• **INPUT DATA**:

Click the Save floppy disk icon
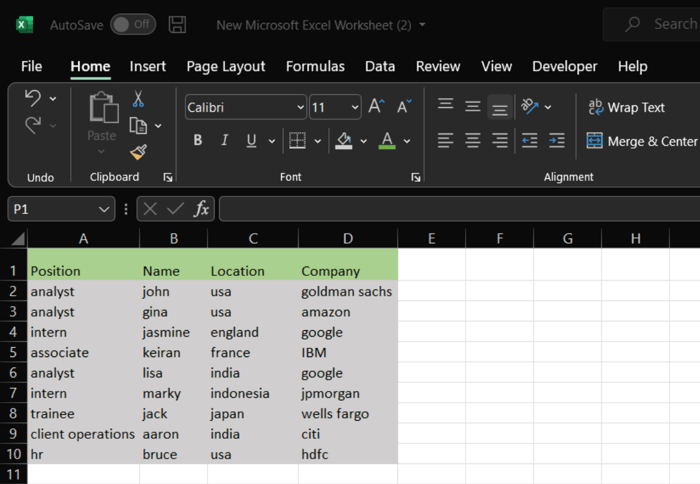 point(177,24)
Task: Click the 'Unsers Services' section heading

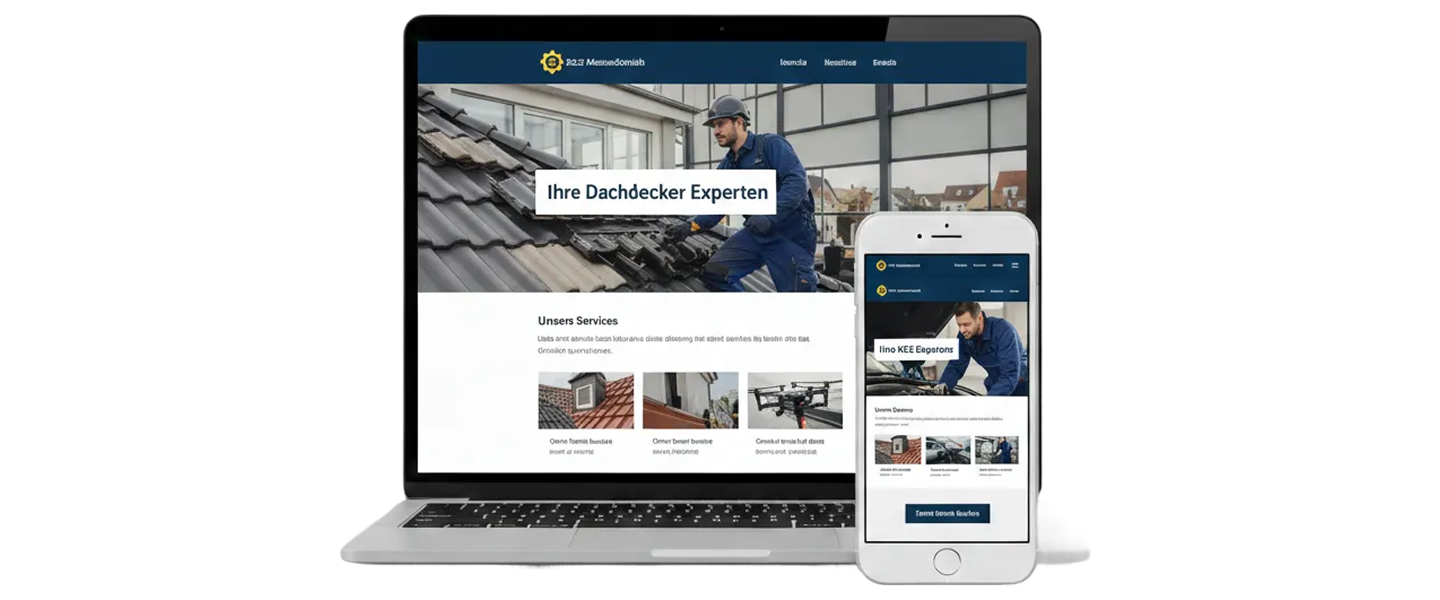Action: tap(577, 321)
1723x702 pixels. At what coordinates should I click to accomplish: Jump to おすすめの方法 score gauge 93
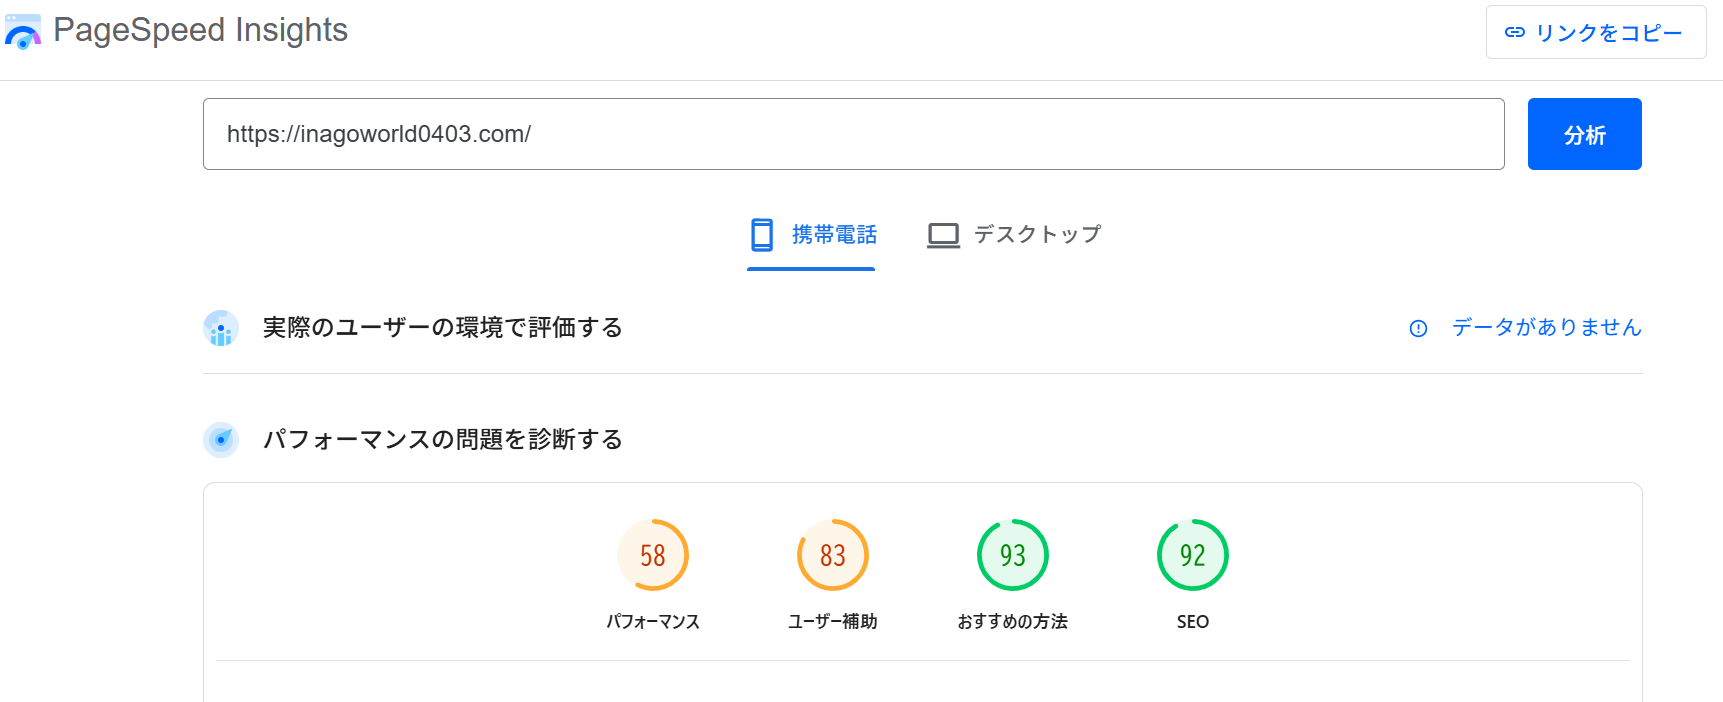pos(1013,555)
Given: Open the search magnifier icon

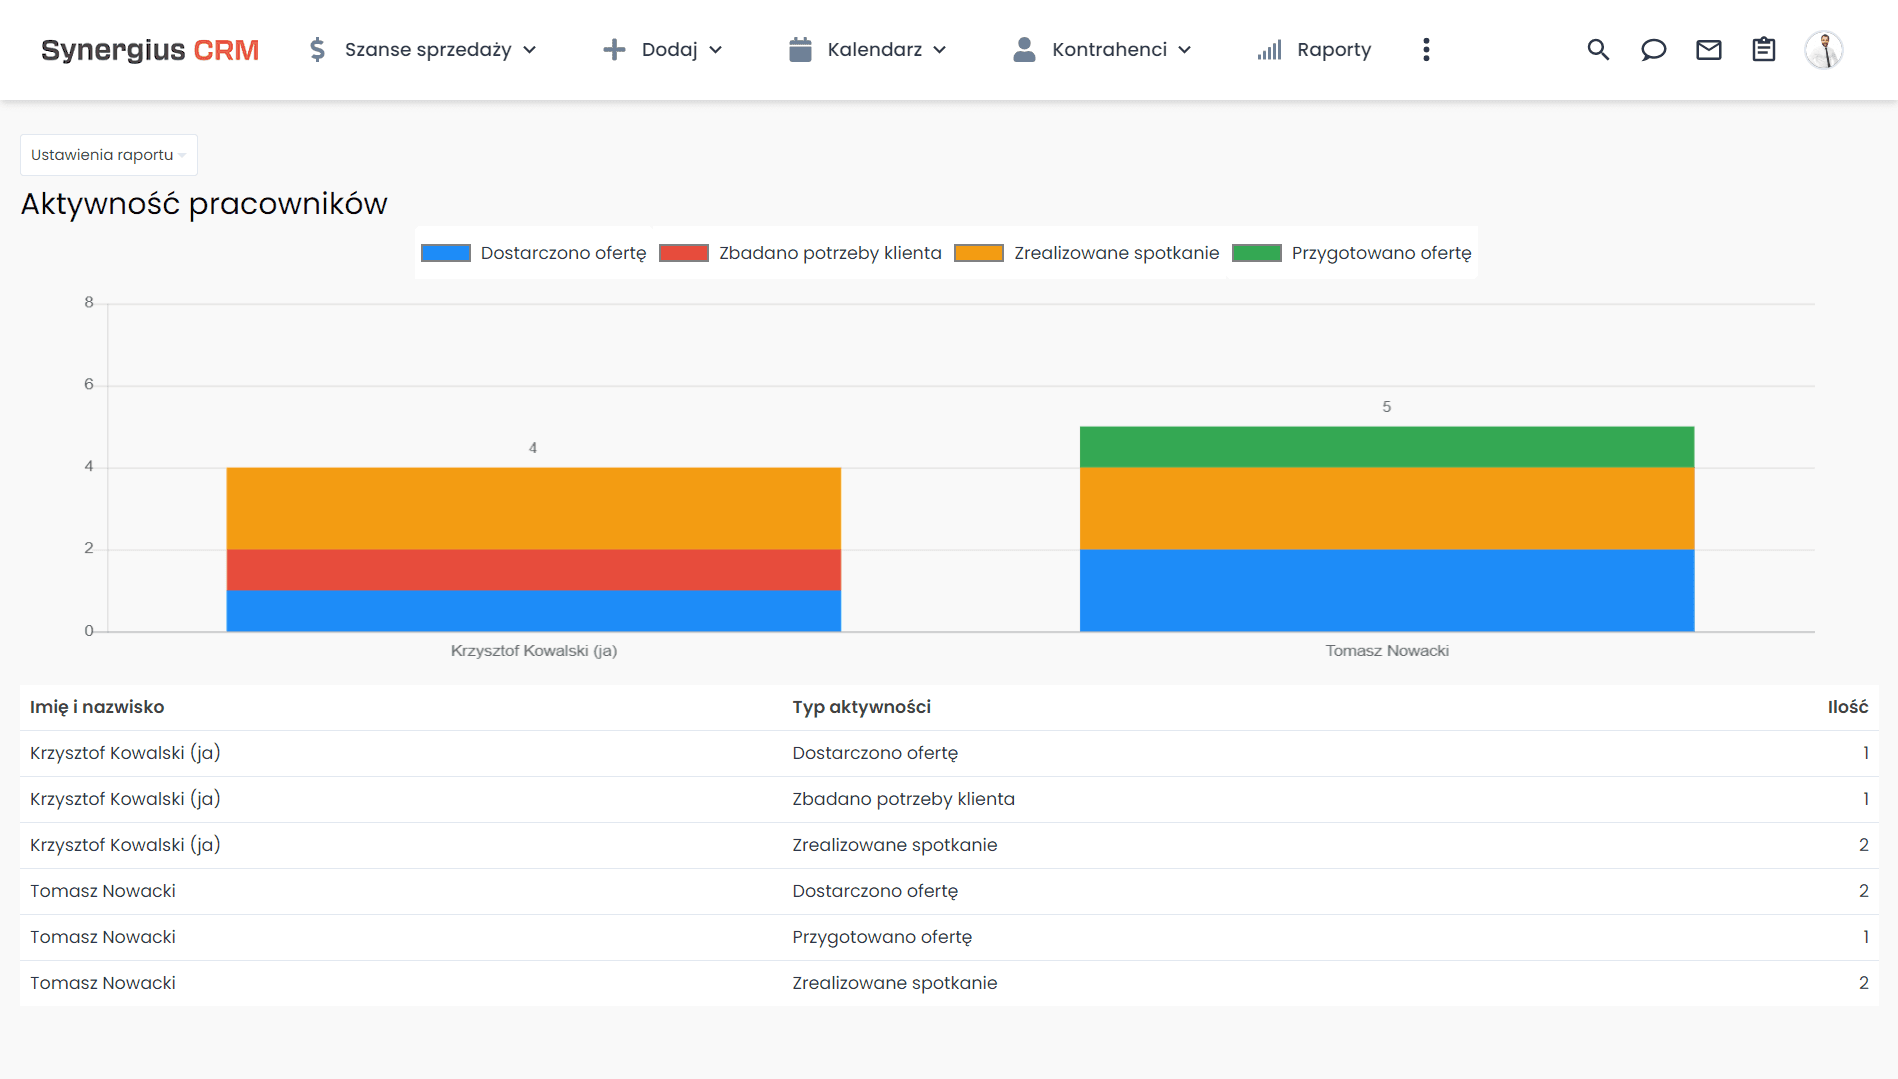Looking at the screenshot, I should coord(1598,50).

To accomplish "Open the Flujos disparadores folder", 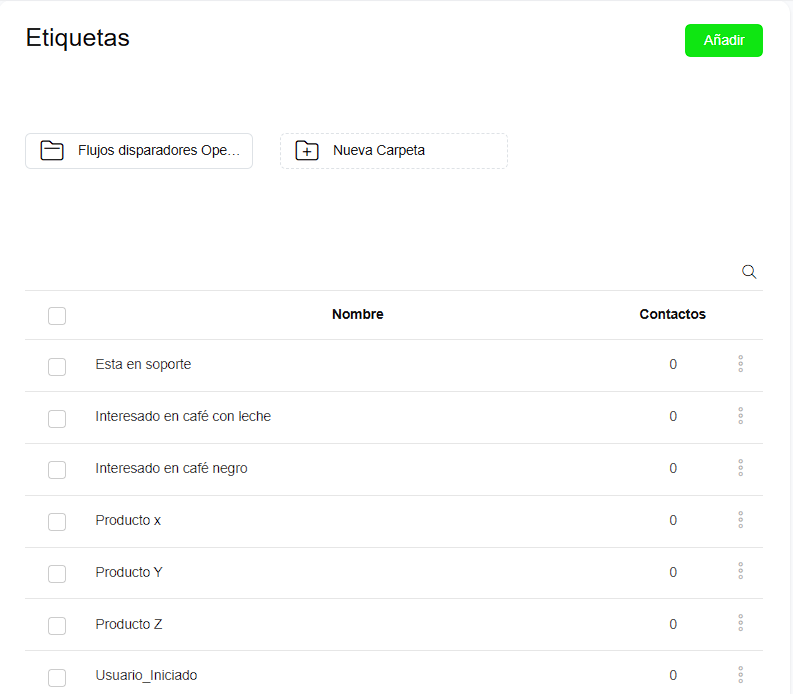I will [139, 151].
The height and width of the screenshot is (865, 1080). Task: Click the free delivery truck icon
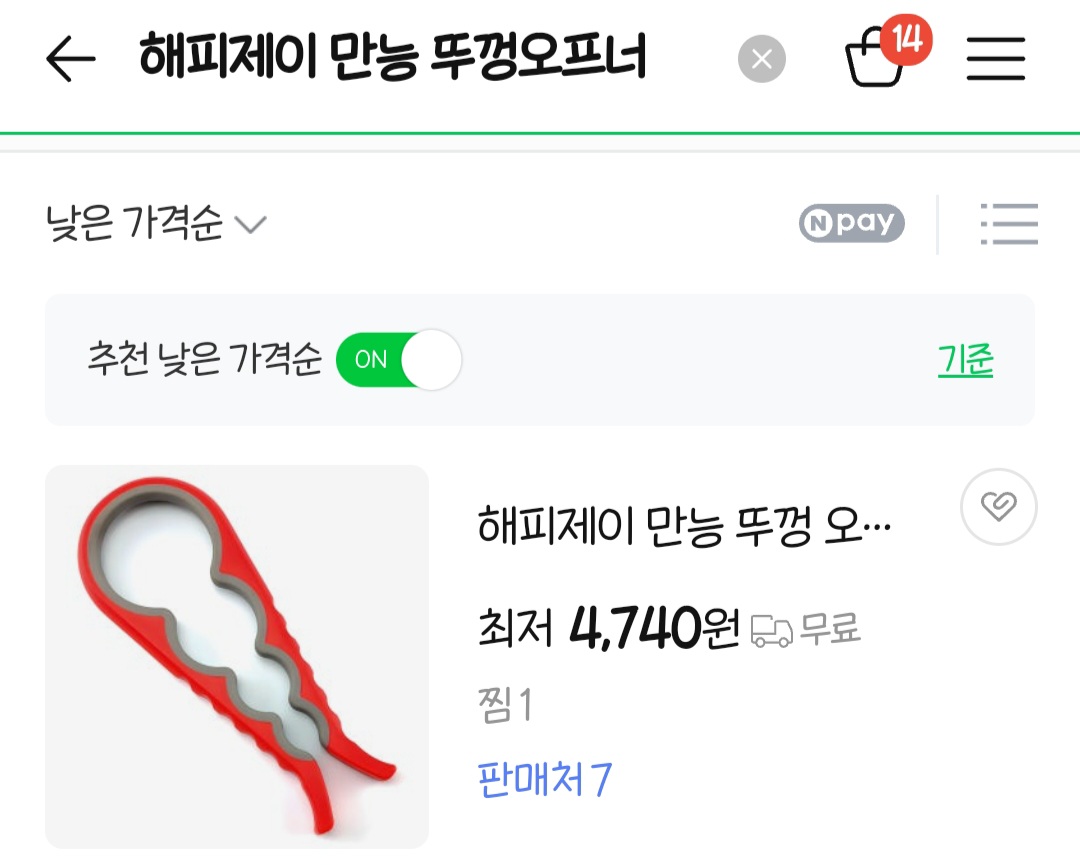click(x=771, y=631)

• **PROBLEM DESCRIPTION**: Your answer must be an exact copy of the lines from the line with "The height and" to the final line of the data, both ends included, and no pictures.

• **RESPONSE**:
The height and width of the screenshot is (865, 1080). Task: Click the free delivery truck icon
click(x=771, y=631)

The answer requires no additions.